Et l’inconnu, tout en marmottant, se dirigea vers la cuisine.

Pendant ce temps l’hôte, qui ne doutait pas que ce ne fût la présence du jeune garçon qui chassât l’inconnu de son hôtellerie, était remonté chez sa femme et avait trouvé d’Artagnan maître enfin de ses esprits. Alors, tout en lui faisant comprendre que la police pourrait bien lui faire un mauvais parti pour avoir été chercher querelle à un grand seigneur, car, à l’avis de l’hôte, l’inconnu ne pouvait être qu’un grand seigneur, il le détermina, malgré sa faiblesse, à se lever et à continuer son chemin. D’Artagnan, à moitié abasourdi, sans pourpoint et la tête tout emmaillotée de linges, se leva donc, et poussé par l’hôte, commença de descendre ; mais en arrivant à la cuisine, la première chose qu’il aperçut fut son provocateur qui causait tranquillement au marchepied d’un lourd carrosse attelé de deux gros chevaux normands.

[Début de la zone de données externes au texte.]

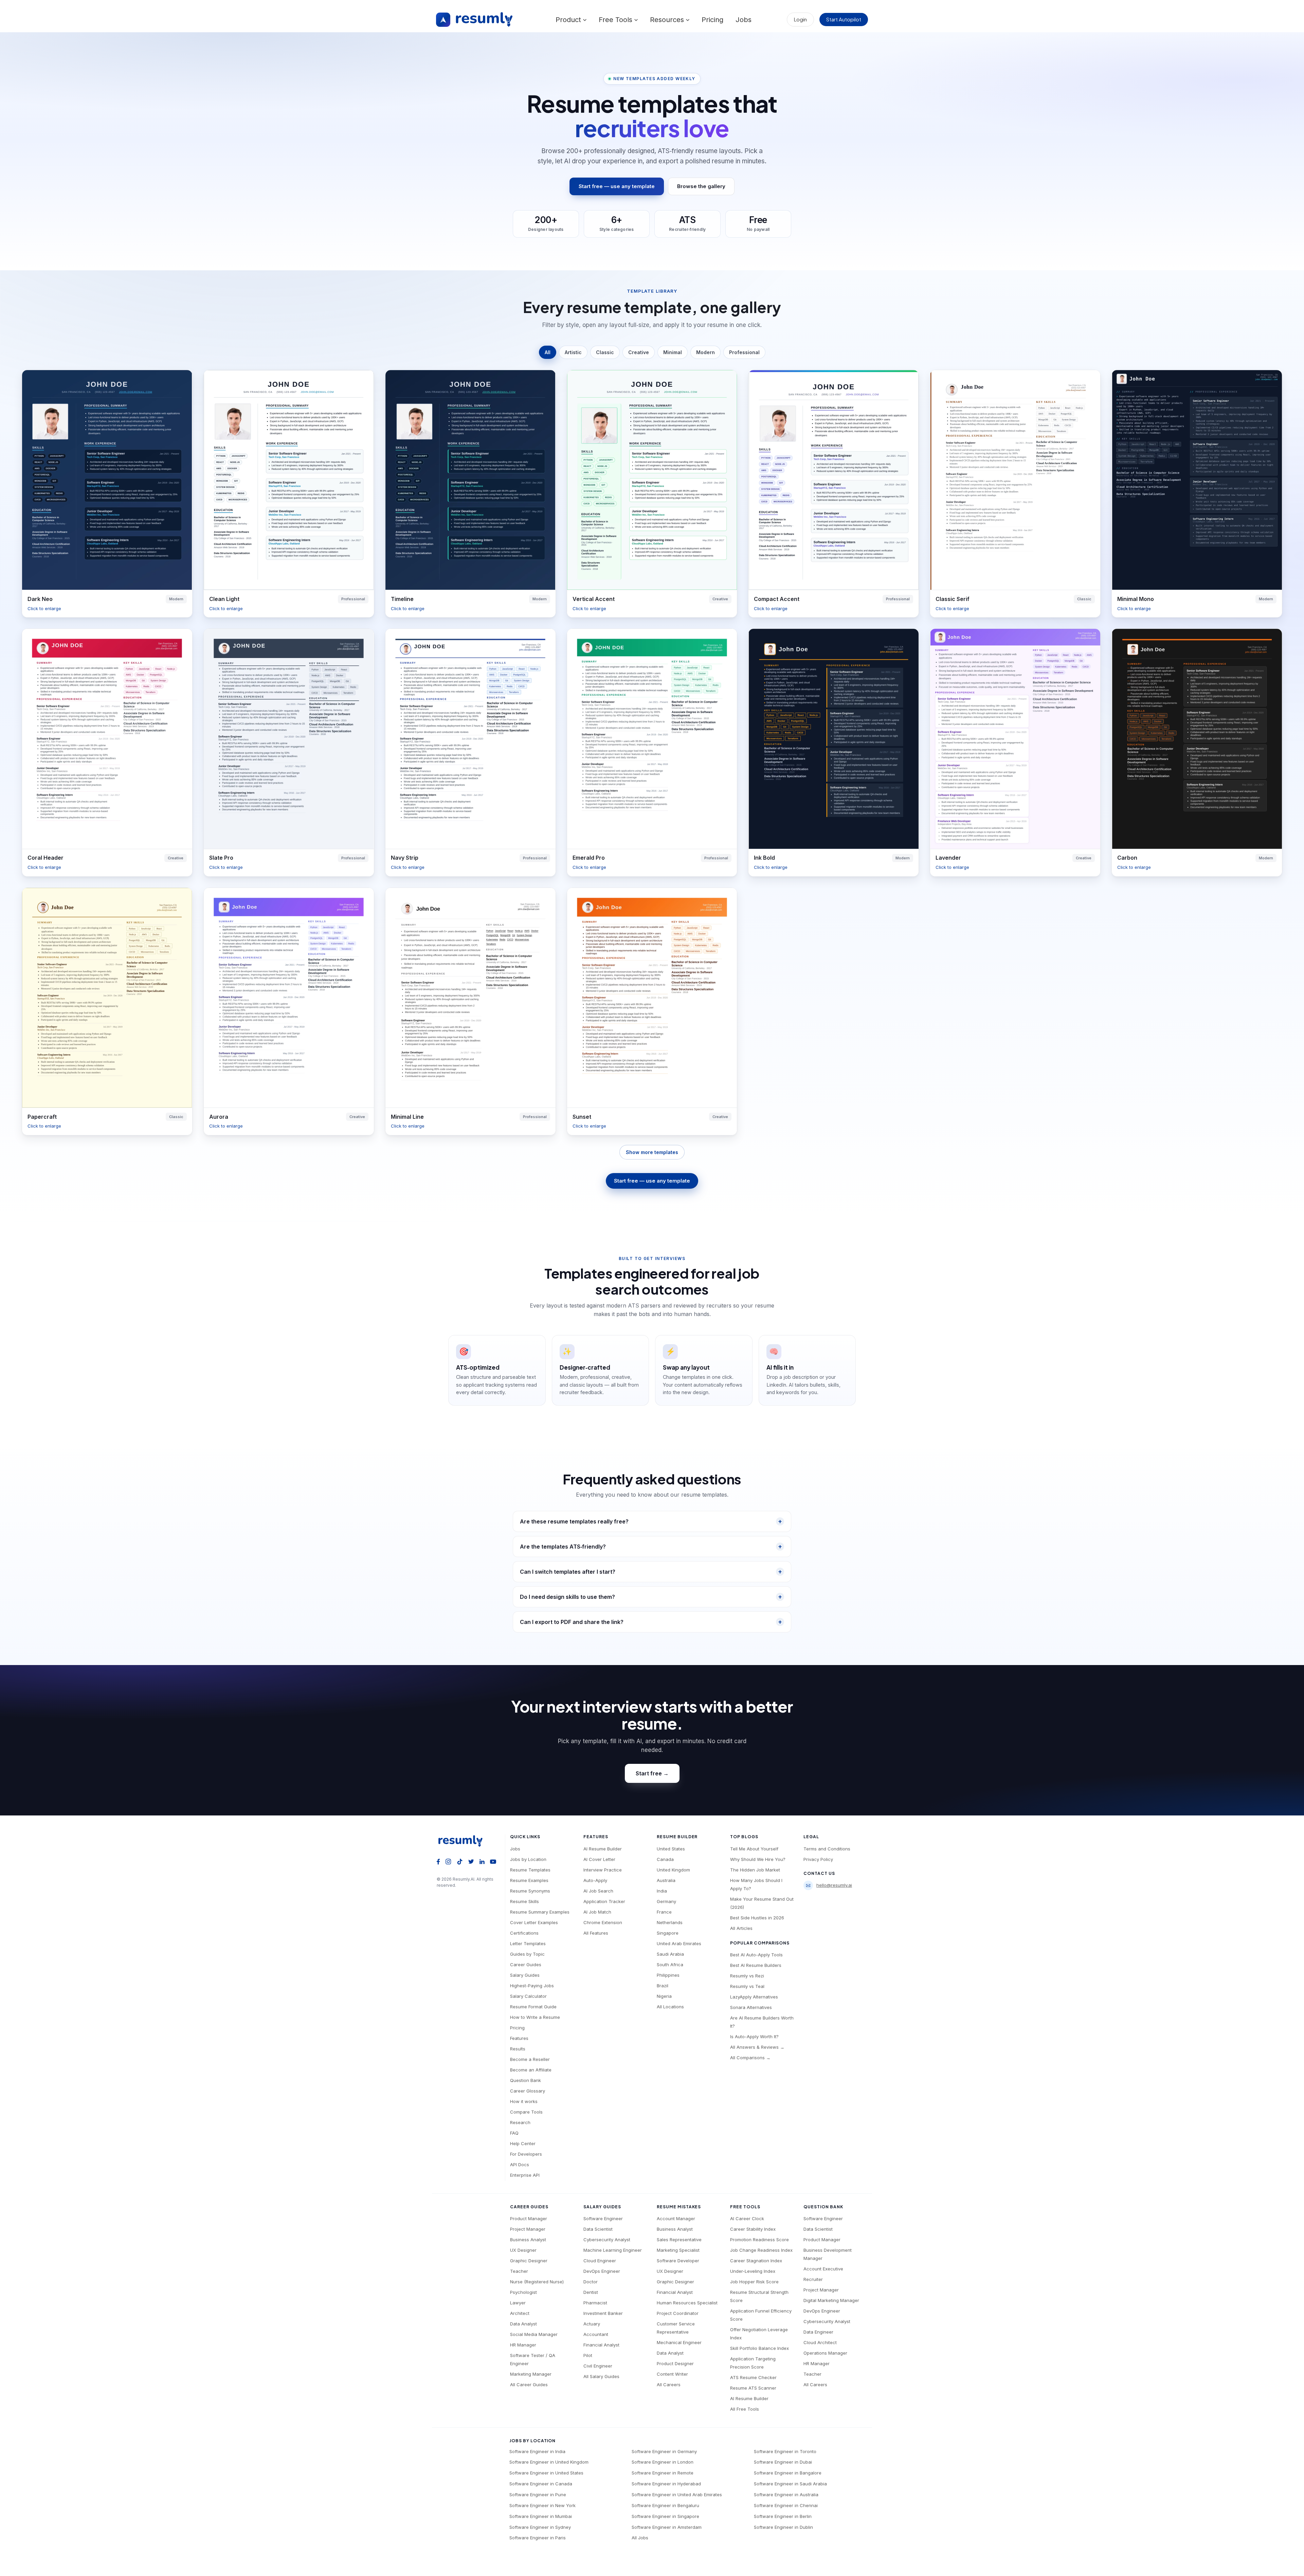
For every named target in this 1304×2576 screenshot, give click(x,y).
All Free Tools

Son interlocutrice, dont la tête apparaissait encadrée par la portière, était une femme de vingt à vingt-deux ans. Nous avons déjà dit avec quelle rapidité d’investigation d’Artagnan embrassait toute une physionomie ; il vit donc du premier coup d’œil que la femme était jeune et belle. Or, cette beauté le frappa d’autant plus qu’elle était parfaitement étrangère aux pays méridionaux que jusque-là d’Artagnan avait habités. C’était une pâle et blonde personne, aux longs cheveux bouclés, tombant sur ses épaules, aux grands yeux bleus languissants, aux lèvres rosées et aux mains d’albâtre ; elle causait très vivement avec l’inconnu.

— Ainsi, Son Éminence m’ordonne… disait la dame.

— De retourner à l’instant même en Angleterre, et de la prévenir directement si le duc quittait Londres, ou l’avait déjà quitté.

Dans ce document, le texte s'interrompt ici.